▶ What to produce: For this exercise, please reproduce the records below word for word, from the first line through the line with "The height and width of the screenshot is (228, 235).".

▶ Collected data entries:
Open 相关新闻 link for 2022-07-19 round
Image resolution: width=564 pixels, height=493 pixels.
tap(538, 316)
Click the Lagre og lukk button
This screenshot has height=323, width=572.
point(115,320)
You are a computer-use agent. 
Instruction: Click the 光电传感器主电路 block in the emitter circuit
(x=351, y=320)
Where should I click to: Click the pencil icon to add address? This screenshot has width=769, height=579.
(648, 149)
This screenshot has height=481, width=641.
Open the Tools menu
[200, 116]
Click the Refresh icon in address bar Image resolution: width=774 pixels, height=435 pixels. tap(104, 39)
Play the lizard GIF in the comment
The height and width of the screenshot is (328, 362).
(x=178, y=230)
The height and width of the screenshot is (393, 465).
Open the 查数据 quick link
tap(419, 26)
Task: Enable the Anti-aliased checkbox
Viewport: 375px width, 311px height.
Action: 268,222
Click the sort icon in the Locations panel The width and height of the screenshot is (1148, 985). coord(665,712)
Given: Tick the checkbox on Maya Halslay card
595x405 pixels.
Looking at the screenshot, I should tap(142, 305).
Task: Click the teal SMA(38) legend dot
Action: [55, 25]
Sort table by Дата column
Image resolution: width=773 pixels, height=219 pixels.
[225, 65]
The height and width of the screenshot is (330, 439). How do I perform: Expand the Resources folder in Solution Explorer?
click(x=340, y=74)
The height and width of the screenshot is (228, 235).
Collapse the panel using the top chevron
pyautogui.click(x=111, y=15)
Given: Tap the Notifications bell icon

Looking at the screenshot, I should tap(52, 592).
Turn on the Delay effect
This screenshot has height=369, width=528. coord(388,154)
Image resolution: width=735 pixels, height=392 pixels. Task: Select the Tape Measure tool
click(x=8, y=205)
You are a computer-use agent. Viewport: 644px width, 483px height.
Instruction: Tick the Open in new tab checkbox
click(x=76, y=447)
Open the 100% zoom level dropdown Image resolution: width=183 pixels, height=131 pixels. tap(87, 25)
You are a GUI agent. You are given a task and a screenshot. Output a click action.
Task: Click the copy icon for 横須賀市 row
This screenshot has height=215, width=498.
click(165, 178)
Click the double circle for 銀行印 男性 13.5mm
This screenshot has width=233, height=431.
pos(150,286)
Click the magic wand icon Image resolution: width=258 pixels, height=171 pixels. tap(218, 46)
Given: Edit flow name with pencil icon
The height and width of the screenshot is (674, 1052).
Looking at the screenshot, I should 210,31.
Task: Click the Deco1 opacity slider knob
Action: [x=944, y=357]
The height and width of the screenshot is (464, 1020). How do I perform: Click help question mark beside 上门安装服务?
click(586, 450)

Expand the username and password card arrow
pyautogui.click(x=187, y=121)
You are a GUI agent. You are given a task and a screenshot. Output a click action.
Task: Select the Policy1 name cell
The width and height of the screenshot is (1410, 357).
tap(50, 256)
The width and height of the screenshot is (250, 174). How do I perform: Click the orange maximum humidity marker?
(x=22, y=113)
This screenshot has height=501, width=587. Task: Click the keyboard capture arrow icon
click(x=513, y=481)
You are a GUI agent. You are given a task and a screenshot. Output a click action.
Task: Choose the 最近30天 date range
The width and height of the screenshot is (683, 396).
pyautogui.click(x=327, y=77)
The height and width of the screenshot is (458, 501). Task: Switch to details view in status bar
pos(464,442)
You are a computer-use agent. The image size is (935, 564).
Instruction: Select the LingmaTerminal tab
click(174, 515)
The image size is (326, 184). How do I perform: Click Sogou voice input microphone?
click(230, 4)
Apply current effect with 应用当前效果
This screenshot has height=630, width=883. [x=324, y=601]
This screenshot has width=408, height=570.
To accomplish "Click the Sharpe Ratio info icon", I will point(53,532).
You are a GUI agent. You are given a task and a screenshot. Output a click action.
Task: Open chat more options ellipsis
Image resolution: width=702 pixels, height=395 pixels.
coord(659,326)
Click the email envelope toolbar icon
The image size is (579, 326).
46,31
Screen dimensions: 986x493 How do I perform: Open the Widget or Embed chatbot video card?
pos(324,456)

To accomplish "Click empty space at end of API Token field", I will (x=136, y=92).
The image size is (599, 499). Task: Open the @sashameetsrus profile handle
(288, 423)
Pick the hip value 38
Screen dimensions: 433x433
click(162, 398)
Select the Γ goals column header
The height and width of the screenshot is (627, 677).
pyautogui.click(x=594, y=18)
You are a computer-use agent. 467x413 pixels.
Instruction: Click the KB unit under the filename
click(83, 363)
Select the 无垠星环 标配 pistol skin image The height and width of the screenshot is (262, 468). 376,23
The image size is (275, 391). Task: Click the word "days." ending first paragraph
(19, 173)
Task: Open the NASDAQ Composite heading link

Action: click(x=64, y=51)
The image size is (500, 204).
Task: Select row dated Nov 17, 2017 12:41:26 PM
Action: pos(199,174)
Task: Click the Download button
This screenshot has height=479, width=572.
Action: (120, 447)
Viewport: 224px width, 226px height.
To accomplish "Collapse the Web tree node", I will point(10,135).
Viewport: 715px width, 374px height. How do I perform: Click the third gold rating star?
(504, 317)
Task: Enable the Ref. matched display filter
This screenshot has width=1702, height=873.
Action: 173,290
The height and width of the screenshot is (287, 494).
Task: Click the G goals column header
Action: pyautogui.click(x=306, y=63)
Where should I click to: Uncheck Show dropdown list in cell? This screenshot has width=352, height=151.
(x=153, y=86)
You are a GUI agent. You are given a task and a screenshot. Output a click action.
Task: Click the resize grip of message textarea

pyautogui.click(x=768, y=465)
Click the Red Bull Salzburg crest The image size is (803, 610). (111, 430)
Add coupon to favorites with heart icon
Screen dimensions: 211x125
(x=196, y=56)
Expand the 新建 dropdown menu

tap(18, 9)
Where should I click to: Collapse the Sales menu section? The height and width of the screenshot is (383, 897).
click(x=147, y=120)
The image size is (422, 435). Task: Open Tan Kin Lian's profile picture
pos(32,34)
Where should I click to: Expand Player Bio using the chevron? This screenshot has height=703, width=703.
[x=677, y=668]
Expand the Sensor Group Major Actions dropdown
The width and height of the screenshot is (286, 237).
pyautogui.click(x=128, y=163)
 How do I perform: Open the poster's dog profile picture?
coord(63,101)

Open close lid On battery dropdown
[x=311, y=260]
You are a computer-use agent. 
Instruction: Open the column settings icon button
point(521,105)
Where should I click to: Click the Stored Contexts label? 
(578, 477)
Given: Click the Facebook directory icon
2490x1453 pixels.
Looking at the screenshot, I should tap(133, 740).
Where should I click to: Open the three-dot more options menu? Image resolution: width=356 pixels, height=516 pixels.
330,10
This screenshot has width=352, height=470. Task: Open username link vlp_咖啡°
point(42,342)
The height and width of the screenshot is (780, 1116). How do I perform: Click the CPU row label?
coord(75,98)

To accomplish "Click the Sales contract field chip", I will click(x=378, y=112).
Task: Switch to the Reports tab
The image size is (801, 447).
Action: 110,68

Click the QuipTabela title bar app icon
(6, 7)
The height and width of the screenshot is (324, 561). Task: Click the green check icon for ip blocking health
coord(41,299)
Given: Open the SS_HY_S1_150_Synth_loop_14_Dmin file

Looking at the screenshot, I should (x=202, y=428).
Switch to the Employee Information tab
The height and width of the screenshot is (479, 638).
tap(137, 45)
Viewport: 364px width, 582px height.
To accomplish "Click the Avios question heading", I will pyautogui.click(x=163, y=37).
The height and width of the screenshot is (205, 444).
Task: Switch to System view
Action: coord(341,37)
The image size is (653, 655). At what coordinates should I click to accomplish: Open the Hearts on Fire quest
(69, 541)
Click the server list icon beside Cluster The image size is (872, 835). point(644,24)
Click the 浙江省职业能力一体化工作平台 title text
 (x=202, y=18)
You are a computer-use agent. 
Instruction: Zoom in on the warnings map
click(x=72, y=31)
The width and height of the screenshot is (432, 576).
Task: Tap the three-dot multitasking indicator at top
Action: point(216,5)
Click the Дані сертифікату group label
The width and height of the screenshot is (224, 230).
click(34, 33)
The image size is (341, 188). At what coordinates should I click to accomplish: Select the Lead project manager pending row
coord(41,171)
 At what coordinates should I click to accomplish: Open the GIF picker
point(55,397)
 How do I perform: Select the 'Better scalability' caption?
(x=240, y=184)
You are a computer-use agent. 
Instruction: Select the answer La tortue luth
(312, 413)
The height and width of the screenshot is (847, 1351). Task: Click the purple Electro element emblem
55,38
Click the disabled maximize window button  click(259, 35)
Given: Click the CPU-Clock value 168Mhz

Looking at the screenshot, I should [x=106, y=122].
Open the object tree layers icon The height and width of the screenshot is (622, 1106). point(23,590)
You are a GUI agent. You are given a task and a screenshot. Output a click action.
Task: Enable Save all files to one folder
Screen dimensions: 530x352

▶ Result of this task:
Open 相关新闻 link for 2022-07-19 round
Image resolution: width=564 pixels, height=493 pixels.
tap(538, 316)
Click the Lagre og lukk button
This screenshot has height=323, width=572.
point(115,320)
You are a computer-use agent. 
Instruction: Click the 光电传感器主电路 block in the emitter circuit
(x=351, y=320)
Where should I click to: Click the pencil icon to add address? This screenshot has width=769, height=579.
(648, 149)
This screenshot has height=481, width=641.
Open the Tools menu
[200, 116]
Click the Refresh icon in address bar Image resolution: width=774 pixels, height=435 pixels. tap(104, 39)
Play the lizard GIF in the comment
The height and width of the screenshot is (328, 362).
(x=178, y=230)
The height and width of the screenshot is (393, 465).
Open the 查数据 quick link
tap(419, 26)
Task: Enable the Anti-aliased checkbox
Viewport: 375px width, 311px height.
Action: 268,222
Click the sort icon in the Locations panel The width and height of the screenshot is (1148, 985). coord(665,712)
Given: Tick the checkbox on Maya Halslay card
595x405 pixels.
Looking at the screenshot, I should tap(142, 305).
Task: Click the teal SMA(38) legend dot
Action: [55, 25]
Sort table by Дата column
Image resolution: width=773 pixels, height=219 pixels.
[225, 65]
The height and width of the screenshot is (330, 439). How do I perform: Expand the Resources folder in Solution Explorer?
click(x=340, y=74)
The height and width of the screenshot is (228, 235).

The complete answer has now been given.